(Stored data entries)
_ _ _ _ _
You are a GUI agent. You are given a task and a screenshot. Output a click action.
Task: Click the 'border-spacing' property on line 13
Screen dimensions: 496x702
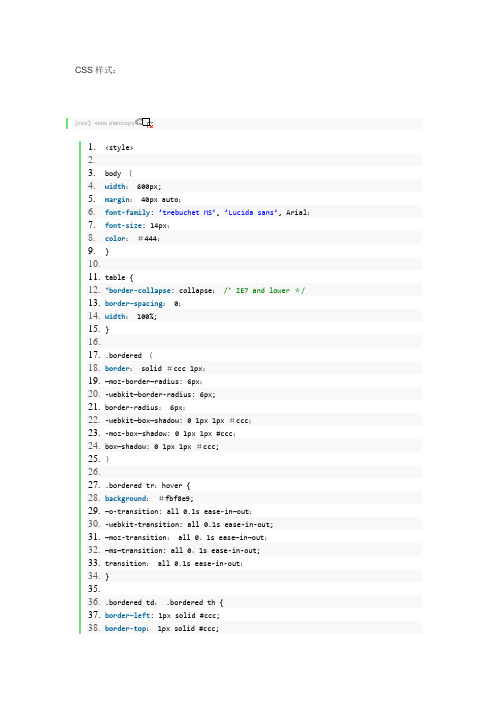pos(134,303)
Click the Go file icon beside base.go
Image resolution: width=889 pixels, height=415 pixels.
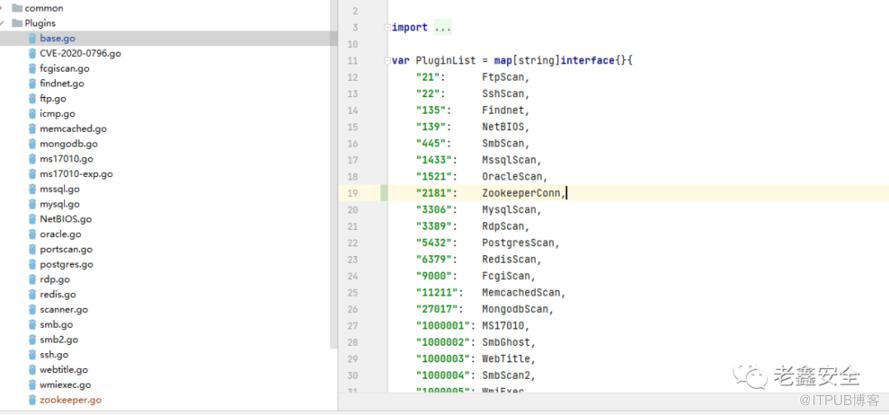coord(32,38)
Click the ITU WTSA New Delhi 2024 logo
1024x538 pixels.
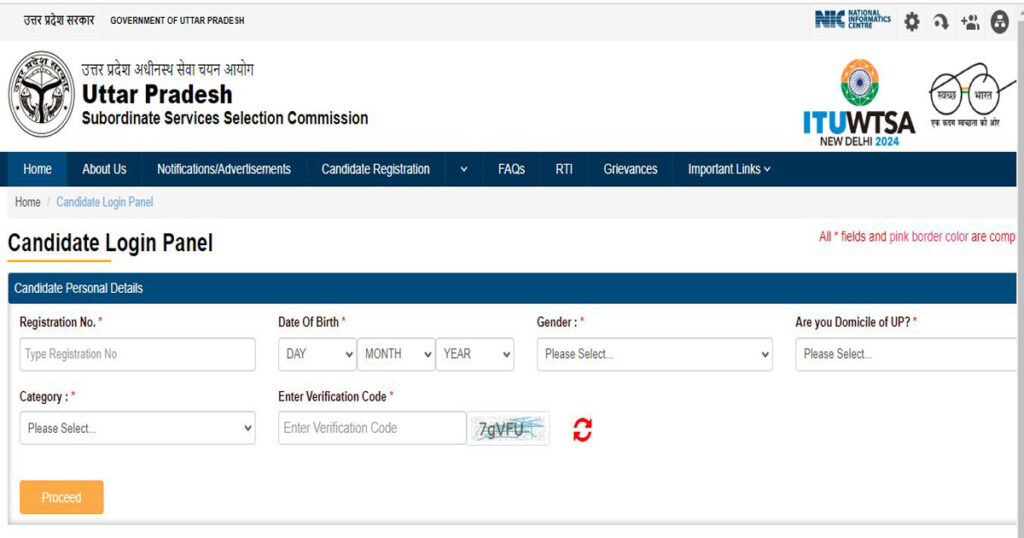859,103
_ _ _ _ _
DESCRIPTION OF THE TASK: Please retype the data exactly, but do not carry over any picture.

EXERCISE SOLUTION:
You are a GUI agent. You are given a task and a screenshot. Output a click action.
Task: Click the 'border-spacing' property on line 13
Screen dimensions: 496x702
pos(134,303)
Click the Go file icon beside base.go
Image resolution: width=889 pixels, height=415 pixels.
coord(32,38)
Click the ITU WTSA New Delhi 2024 logo
1024x538 pixels.
859,103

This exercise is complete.